▶ [OBJECTIVES]
**A)** List every person named in the post on detained Tibetan pilgrims below, including in its heading.
**B)** Continue the post below on detained Tibetan pilgrims from the point at which it ends.

▶ [SUPPLIED TEXT]
Posts tagged Dalai Lama

More on Detained Pilgrims

Tibetan pilgrims returning from the Kalachakra initiation in India at the beginning of January have faced various difficulties (see previous posts here and here). Now, it seems that many of them are still in detention and subjected to political reeducation. Apparently, many of the pilgrims are government officials. Tendar Tsering reports for Phayul:

“The Chinese government has warned Tibetan officials in Chinese occupied Tibet of serious actions and harsh punishments if they failed to return home before February 15,” Kalsang Gyaltsen, a Member of the Tibetan Parliament-in-Exile said.

According to Human Rights Watch this may be the first time since the 1970 that such a large number of lay people are being detained.
Between 7,000 and 8,000 pilgrims had received the permission to leave the country for Nepal and the authorities must clearly have known where they were heading for. Most seem to have had passports and valid Nepalese visas.

▶ [DATA ENTRIES]
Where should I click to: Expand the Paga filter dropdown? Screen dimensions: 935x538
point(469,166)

--

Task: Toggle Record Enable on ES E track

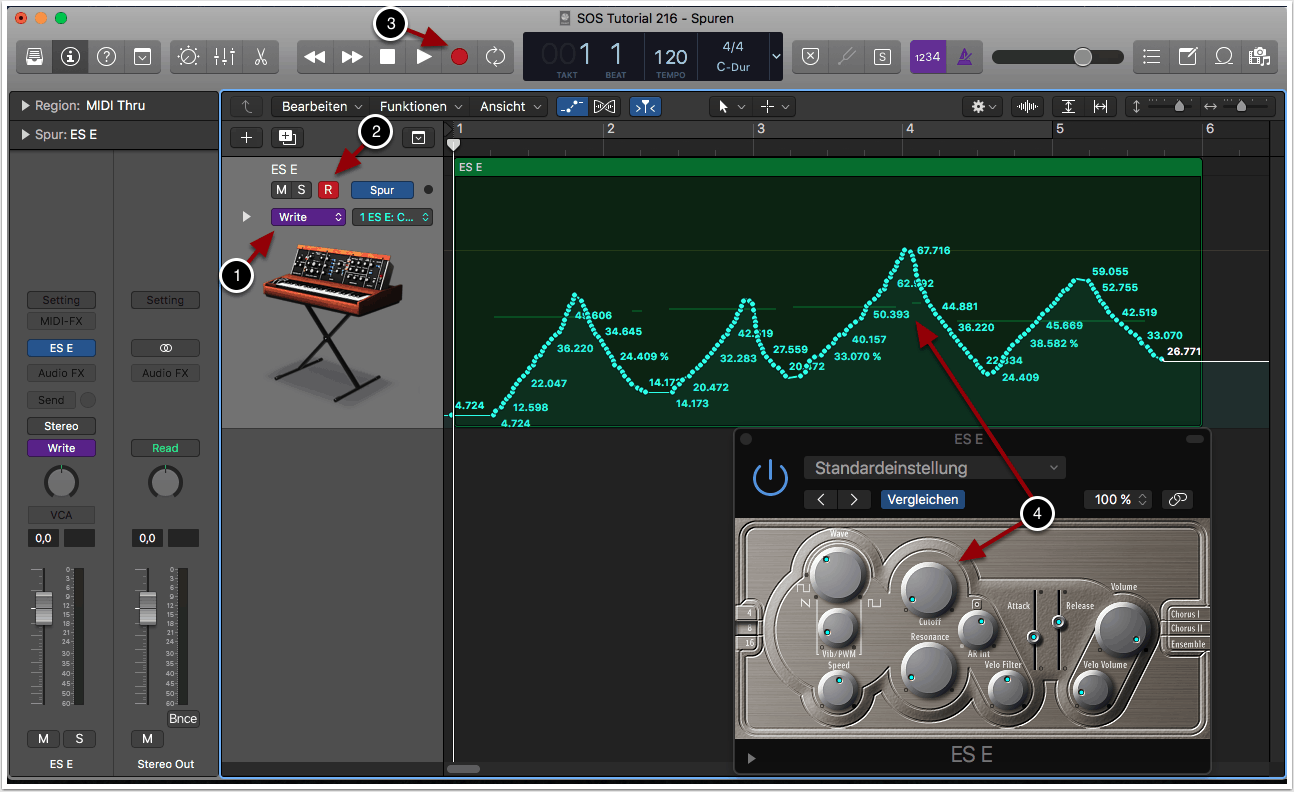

* * *

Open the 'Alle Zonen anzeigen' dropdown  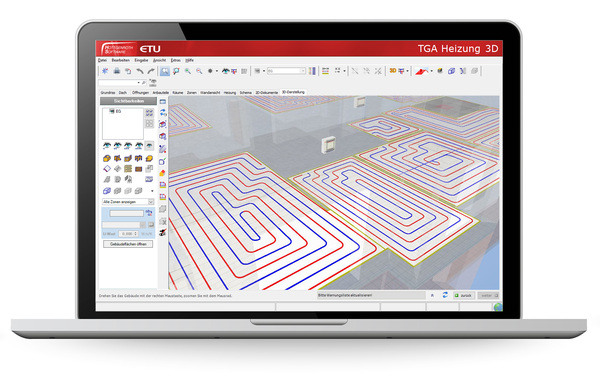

▶ [ANSWERS TO EACH TASK]
**A)**
Dalai Lama
Tendar Tsering
Kalsang Gyaltsen

**B)**
A number of them also traveled directly to India using visas issued by India, indicating that on this occasion the Chinese authorities had not placed restrictions on travel to India in Tibetans’ passports, as in the past. There is no known regulation banning Tibetans from attending the teachings, and the returnees undergoing re-education have not been accused of any crime, such as carrying illicit documents or crossing the Chinese border without permission.
There are no reports so far that any of the estimated 700 ethnic Chinese from China who attended the Dalai Lama’s teachings in Bihar have been detained on their return to China, suggesting that the detainees are being selected because of their ethnicity.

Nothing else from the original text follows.